RECORDS:
════════

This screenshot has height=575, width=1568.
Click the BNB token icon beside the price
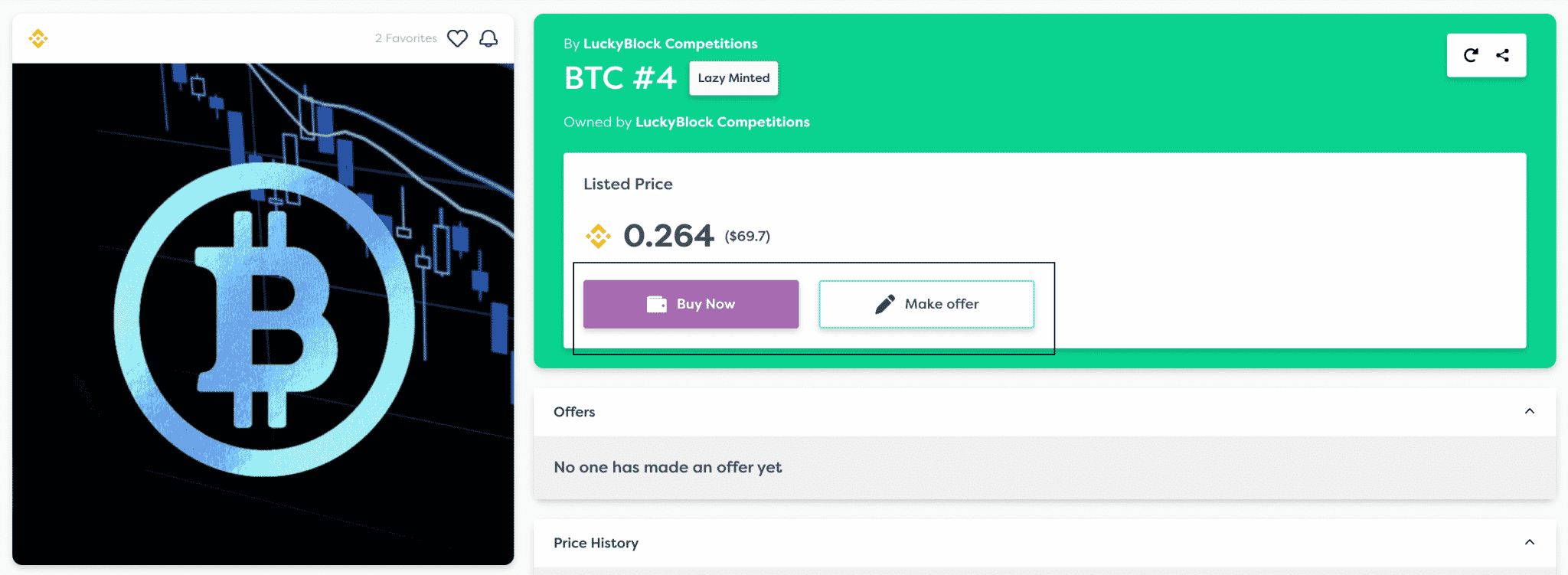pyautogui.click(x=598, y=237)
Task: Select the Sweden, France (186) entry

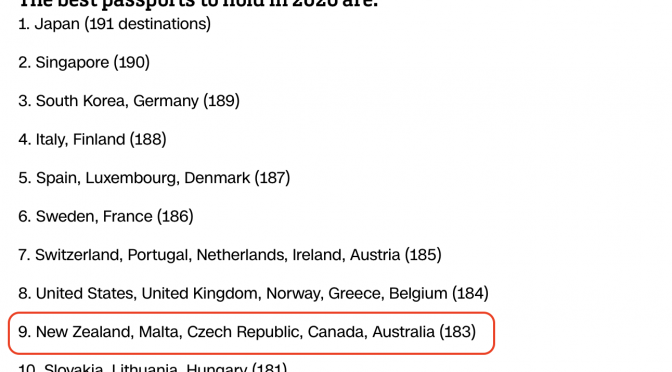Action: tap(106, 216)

════════

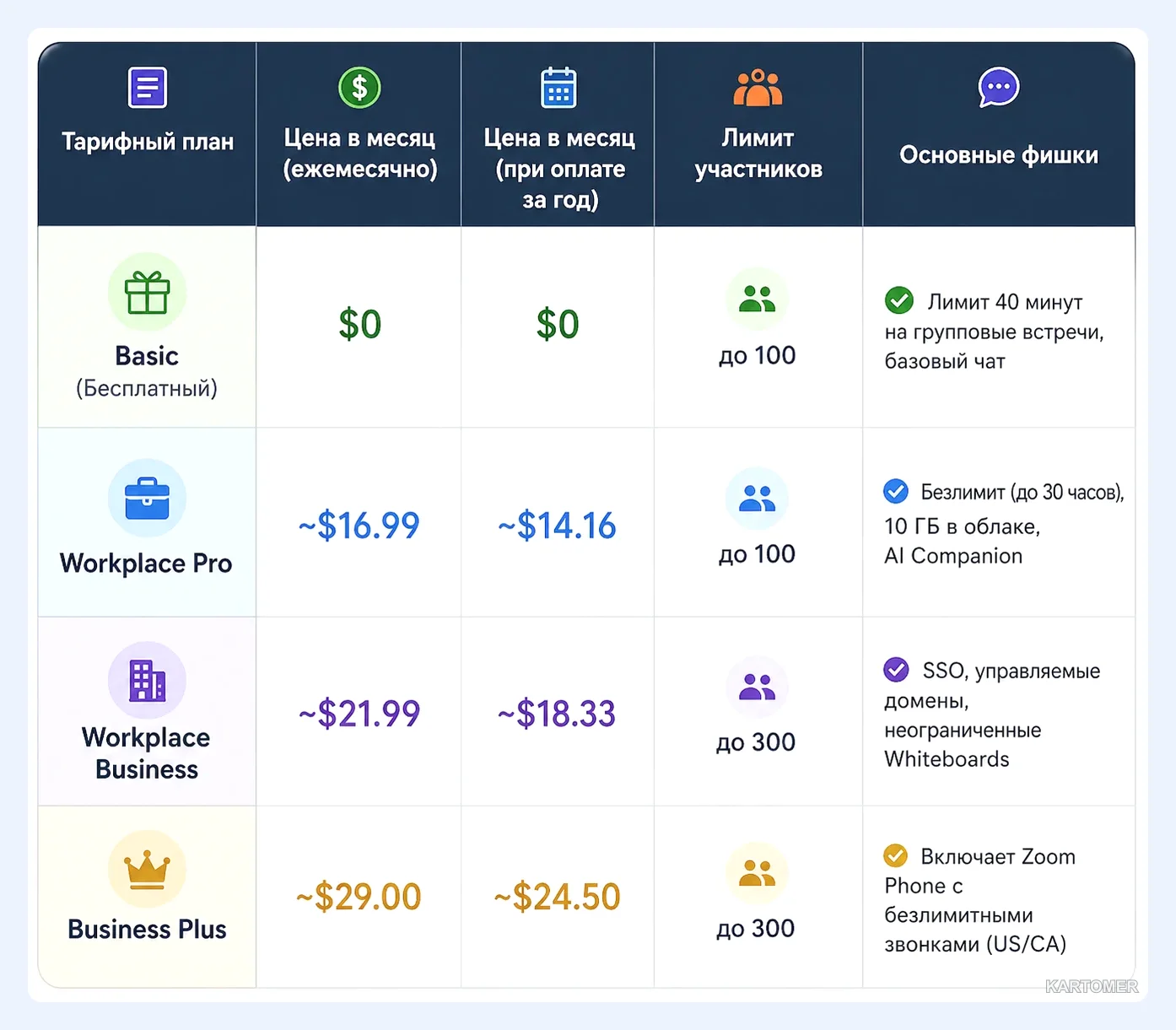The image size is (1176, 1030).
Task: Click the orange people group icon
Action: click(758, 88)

════════

WRITTEN TASK:
Count the lines of the material above that contain the string "icon", treating uppercase and lowercase as different. Reply with the number alone.

THE SOLUTION:
2